◆ Exercise directions ◆
Copy out exactly the stretch below, from the line with "Viewport: 1300px width, 1086px height." through the line with "the 1.3M latest", both included; the pictures stay out.

◆ Material to process ◆
########################################

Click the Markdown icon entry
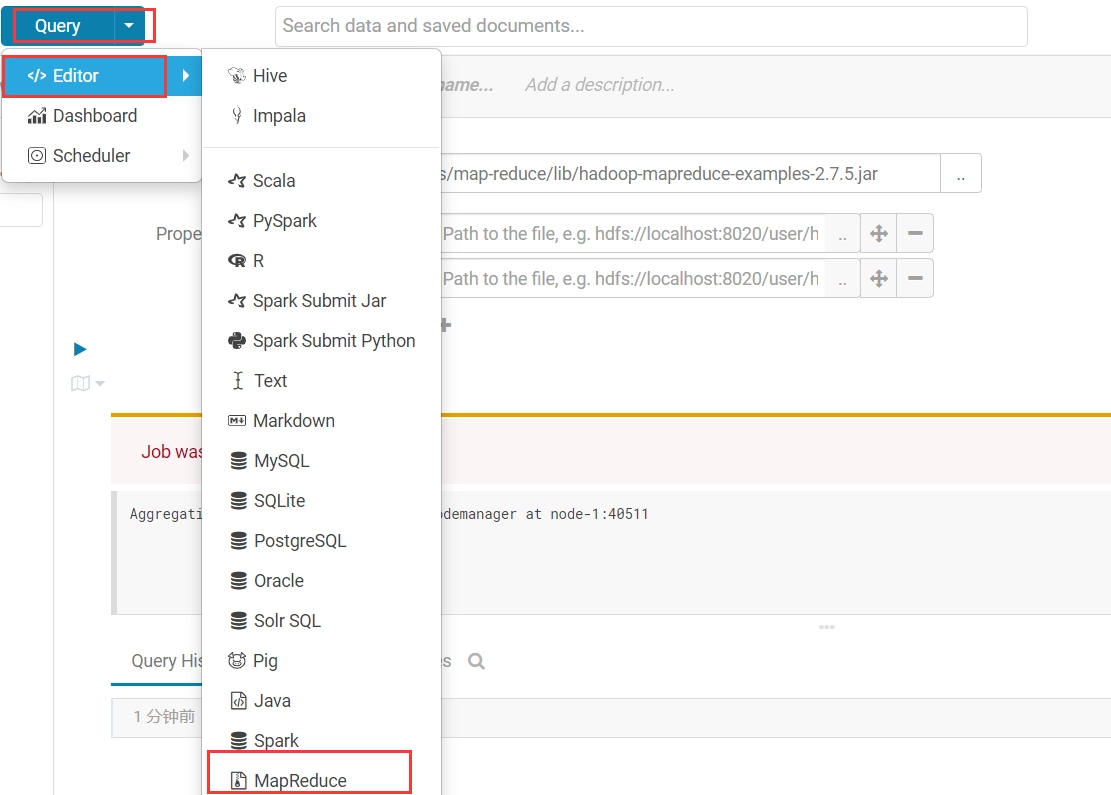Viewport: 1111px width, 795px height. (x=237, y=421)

########################################

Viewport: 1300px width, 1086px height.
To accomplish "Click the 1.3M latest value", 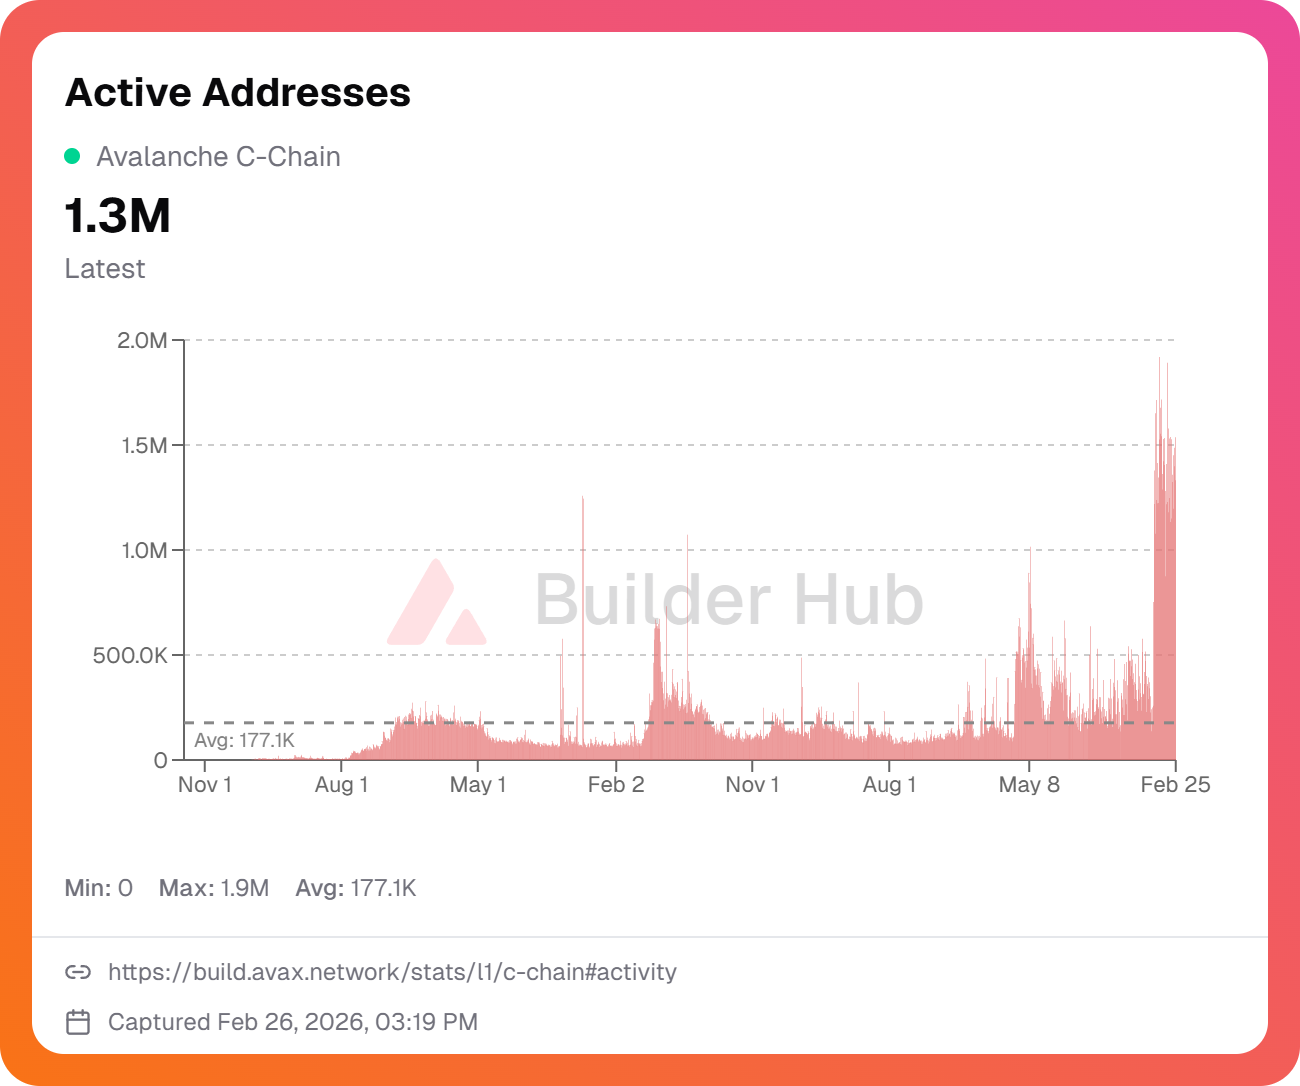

########################################

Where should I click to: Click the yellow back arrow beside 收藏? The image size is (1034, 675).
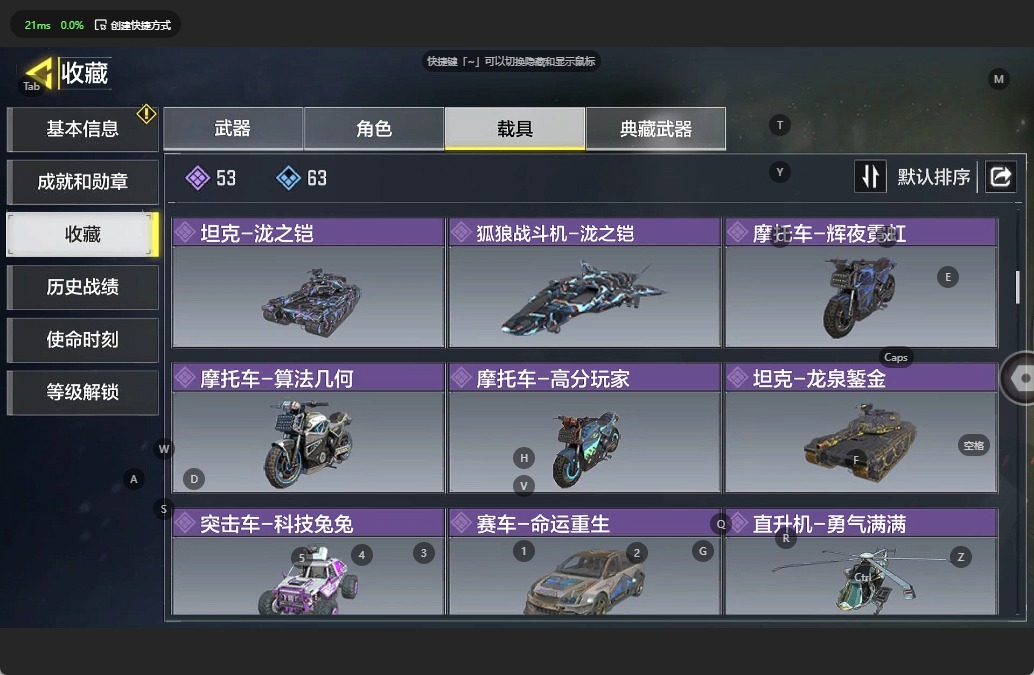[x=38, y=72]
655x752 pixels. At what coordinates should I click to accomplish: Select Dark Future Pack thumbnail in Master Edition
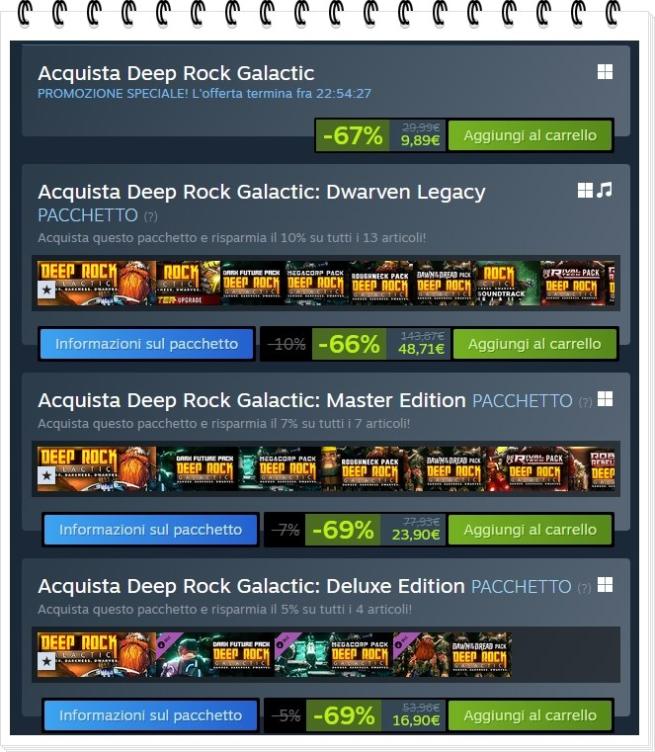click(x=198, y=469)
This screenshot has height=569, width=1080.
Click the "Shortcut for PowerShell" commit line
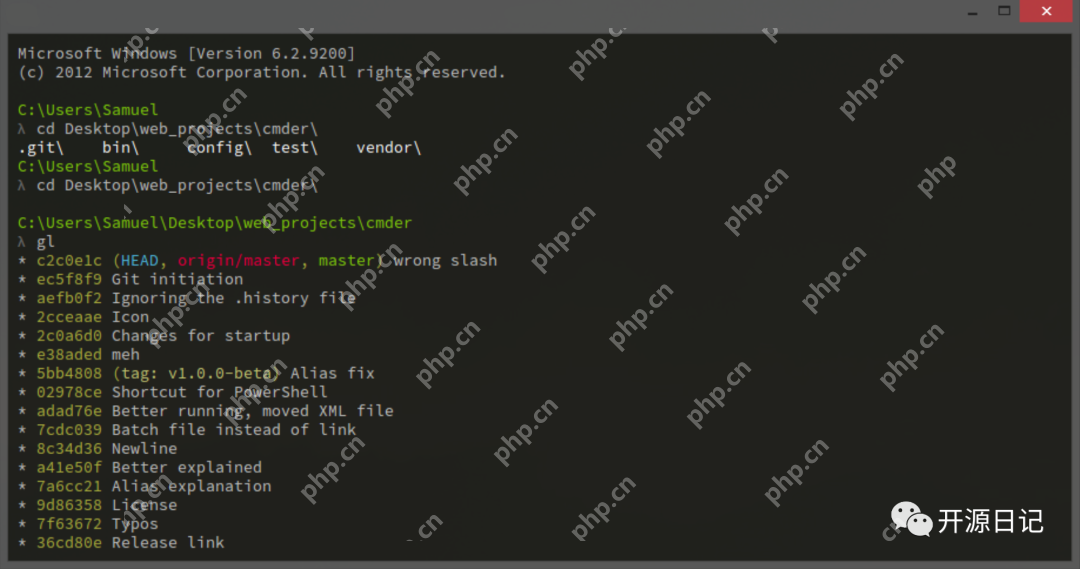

########################################

◆ Task response ◆
Viewport: 1300px width, 1086px height.
To accomplish "Click the 1.3M latest value", 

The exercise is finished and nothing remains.